Periodic Reporting for period 1 - EPiTB (EPiTB: Addressing an unmet need: same day diagnosis of extra-pulmonary TB in a high burden setting.)
Reporting period: 2023-05-01 to 2024-10-31
In the absence of reliable diagnostic tests, clinicians are left with no alternative but to initiate empiric TB treatment in patients with suggestive clinical signs and symptoms. This increases morbidity, as patients are exposed to unnecessary TB treatment, and furthermore, the diagnosis of other potentially life-threatening conditions, such as cancer, is delayed. Clinicians currently use a cluster of tests, including Gene Xpert, TB culture, and adenosine deaminase (ADA; an enzyme that accumulates in high concentrations in extra-pulmonary fluid when host T-cells are stimulated by TB antigen, however, conditions such as empyema, lymphoma, other infections, and malignancies can also induce a raised ADA levels), however, the lack of sensitivity of GeneXpert and TB culture in serosal fluid and the poor specificity of ADA make empiric treatment the only option in many cases. The reference standard for the diagnosis of tuberculous pleural effusion is through pleural biopsy, however this procedure is inaccessible to many patients in the developing world due to a lack of skilled pulmonologists and physicians, as well as a lack of equipment to perform the procedure.
The Epi-TB project seeks to address the unmet need within EPTB diagnosis through a groundbreaking diagnostic tool, IRISA-TB, developed by Antrum Biotech, a University of Cape Town spin-off. IRISA-TB offers a low-cost, same-day diagnostic solution that has already shown promise in smaller clinical trials. Interferon-gamma is a well-established, specific biomarker used in the diagnosis of tuberculosis. Traditionally used to detect latent TB infection by stimulating blood samples with TB antigen and observing the release of interferon-gamma in the sample, the Epi-TB project is evaluating an interferon-gamma detection assay for the diagnosis of active TB when used in EPTB fluid samples.
This large-scale study will evaluate IRISA-TB in various types of EPTB across South Africa, Zambia, and Zimbabwe, with the goal of improving TB diagnosis and treatment in real-world settings.
The Epi-TB study consists of two scientific projects:
1. A prospective cohort study aiming to recruit 2160 participants with suspected extrapulmonary TB (pleural, pericardial, peritoneal, or TB meningitis) with a nested health economics study to evaluate the cost implications of various diagnostic strategies.
2. A laboratory-based study which aims to develop a point-of-care assay based on the IRISA-TB test. This will take the diagnosis of extrapulmonary TB from the laboratory to the patient's bedside.
We anticipate that the project will have a direct impact on participants’ pathways to diagnosis and their clinical outcomes through rapid diagnosis or exclusion of extrapulmonary TB. The project has excellent engagement with policy-makers and end users at all the recruitment sites and there is an excellent opportunity for uptake of the IRISA-TB assay into national TB programmes in the participating countries. IRISA-TB is a highly sensitive and specific test that enables same-day diagnosis of EPTB.

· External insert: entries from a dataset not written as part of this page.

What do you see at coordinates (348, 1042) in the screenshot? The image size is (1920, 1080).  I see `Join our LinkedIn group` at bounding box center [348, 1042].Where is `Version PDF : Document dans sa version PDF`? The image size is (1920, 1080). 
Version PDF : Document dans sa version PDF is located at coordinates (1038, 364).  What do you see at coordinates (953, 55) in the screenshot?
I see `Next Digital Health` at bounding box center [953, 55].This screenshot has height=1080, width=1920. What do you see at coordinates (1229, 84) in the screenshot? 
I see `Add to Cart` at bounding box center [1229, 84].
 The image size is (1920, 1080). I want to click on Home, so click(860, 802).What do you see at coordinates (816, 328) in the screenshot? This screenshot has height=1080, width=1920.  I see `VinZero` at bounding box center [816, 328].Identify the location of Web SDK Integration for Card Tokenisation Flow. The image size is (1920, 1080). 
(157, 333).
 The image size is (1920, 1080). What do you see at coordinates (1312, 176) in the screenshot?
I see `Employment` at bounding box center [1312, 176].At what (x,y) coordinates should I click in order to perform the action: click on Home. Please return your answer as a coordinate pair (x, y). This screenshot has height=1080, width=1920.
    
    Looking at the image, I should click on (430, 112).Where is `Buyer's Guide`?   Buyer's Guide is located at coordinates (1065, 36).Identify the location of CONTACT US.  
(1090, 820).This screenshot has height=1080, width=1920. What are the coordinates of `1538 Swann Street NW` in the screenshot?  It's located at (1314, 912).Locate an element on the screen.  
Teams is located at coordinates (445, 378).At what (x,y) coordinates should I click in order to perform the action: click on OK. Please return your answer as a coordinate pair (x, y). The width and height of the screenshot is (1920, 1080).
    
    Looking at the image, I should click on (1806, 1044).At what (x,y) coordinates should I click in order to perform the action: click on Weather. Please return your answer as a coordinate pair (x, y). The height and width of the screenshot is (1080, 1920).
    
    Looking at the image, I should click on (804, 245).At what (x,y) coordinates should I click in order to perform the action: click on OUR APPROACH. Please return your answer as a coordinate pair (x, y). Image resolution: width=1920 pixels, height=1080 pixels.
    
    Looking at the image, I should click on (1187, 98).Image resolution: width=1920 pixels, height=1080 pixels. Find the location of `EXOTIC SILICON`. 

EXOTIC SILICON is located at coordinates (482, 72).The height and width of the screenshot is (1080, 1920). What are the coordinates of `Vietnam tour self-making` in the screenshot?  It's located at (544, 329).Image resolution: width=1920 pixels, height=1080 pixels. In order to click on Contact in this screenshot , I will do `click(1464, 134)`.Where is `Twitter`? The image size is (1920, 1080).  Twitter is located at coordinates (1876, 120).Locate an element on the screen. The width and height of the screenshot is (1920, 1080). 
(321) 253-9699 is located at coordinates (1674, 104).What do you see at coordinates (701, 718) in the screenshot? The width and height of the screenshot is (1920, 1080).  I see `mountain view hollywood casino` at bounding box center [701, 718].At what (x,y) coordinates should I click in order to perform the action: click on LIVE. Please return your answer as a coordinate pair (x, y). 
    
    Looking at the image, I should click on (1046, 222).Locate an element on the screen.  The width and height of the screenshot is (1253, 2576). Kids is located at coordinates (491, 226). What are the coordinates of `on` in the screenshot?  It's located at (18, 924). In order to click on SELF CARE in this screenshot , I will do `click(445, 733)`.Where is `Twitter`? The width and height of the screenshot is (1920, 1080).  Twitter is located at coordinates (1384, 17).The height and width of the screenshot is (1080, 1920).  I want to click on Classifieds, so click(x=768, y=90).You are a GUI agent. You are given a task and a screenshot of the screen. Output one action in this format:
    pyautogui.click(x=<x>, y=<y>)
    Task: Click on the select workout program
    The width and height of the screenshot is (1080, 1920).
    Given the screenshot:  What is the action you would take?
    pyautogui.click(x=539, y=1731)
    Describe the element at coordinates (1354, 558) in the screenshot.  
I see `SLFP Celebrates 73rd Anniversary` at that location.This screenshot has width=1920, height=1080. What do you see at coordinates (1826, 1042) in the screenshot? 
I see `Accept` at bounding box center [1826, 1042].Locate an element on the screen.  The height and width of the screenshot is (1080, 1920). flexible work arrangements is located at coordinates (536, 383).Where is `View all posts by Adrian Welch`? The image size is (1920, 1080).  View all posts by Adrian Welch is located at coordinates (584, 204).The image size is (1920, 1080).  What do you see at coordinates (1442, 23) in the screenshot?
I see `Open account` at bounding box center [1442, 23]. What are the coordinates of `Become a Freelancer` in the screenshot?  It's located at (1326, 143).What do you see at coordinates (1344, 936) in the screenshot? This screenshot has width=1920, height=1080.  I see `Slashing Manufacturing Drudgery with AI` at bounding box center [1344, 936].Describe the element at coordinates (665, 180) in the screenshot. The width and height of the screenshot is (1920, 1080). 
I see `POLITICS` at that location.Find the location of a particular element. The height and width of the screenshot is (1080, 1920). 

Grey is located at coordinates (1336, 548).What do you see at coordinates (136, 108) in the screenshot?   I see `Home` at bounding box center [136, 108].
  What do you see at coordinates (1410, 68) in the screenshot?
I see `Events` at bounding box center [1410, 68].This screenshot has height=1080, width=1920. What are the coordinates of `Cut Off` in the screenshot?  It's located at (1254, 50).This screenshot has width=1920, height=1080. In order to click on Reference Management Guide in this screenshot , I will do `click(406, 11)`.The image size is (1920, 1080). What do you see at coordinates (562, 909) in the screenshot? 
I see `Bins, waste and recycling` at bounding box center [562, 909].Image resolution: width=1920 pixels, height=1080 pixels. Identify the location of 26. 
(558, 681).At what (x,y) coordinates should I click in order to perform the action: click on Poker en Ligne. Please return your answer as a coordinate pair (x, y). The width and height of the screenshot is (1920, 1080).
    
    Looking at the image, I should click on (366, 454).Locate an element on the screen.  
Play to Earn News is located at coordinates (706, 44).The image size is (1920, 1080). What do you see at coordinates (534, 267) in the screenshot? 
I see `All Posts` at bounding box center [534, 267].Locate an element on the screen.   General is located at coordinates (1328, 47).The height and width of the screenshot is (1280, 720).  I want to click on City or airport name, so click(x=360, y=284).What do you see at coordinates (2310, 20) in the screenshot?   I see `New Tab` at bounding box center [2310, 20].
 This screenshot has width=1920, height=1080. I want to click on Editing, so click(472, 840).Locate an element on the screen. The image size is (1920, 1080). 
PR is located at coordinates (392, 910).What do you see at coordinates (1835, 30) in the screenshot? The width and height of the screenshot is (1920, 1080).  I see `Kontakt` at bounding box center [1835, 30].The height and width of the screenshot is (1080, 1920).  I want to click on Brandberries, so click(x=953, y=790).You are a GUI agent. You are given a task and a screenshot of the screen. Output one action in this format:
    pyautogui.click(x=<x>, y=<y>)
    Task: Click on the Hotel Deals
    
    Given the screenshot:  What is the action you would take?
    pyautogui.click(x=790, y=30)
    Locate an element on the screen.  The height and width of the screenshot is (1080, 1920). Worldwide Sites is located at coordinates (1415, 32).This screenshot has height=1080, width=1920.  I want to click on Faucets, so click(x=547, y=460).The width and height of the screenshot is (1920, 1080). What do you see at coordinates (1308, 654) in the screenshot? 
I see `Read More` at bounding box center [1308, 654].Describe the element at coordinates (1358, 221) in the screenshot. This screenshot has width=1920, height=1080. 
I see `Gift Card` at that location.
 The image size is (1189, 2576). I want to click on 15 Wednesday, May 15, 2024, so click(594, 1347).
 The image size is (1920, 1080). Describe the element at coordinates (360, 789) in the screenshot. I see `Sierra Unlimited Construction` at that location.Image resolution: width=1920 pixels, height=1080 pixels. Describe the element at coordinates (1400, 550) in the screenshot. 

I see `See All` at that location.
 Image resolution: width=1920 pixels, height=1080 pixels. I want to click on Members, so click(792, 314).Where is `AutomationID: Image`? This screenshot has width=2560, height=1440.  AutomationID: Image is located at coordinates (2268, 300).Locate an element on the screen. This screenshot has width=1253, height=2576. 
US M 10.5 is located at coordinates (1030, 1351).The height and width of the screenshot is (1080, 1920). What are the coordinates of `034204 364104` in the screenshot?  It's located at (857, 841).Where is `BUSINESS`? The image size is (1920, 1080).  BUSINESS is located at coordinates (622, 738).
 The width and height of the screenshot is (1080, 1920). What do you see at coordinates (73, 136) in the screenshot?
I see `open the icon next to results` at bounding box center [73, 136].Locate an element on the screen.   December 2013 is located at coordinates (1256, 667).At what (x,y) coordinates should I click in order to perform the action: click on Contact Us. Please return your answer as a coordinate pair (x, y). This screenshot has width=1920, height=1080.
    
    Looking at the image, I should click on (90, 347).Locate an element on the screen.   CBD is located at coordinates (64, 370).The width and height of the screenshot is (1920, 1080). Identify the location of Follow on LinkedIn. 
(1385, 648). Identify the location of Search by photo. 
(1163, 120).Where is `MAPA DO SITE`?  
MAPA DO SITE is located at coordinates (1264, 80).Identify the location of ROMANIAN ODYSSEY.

The project is aiming to extend its impact beyond the scope of the Epi-TB clinical trial through the development of a point-of-care assay that performs as well as the current lab-based IRISA-TB test. Such a test will enable minimally trained staff to diagnose extrapulmonary TB at the bedside, allowing for rapid treatment initiation or referral, reduced empiric treatment rates, reduced pre-treatment loss to follow up and an overall reduction in morbidity and mortality. By promoting an African-designed innovation, Epi-TB aims to revolutionize TB diagnosis and support the fight against this deadly disease.
Clinicians have shown a keen interest and high uptake of the IRISA-TB assay’s results. Preliminary data suggests that IRISA-TB is performing well, particularly in its role as a ‘rule-out’ test.
The team at Leiden University Medical Centre have had very promising results with the development of a point-of-care assay. Preliminary data suggest a limit of detection similar to the laboratory-based version of IRISA-TB in pleural fluid samples. The next phase of the project will see this work being performed on all the different sample cohorts – pericardial, peritoneal, and cerebrospinal fluid, with the goal of developing a prototype by the end of the project. This prototype will then undergo validation using biobanked samples from the Epi-TB study and finally validation will be done on prospectively collected samples as part of a future project.
Results from the interim analysis in mid-2025 will be published here once available.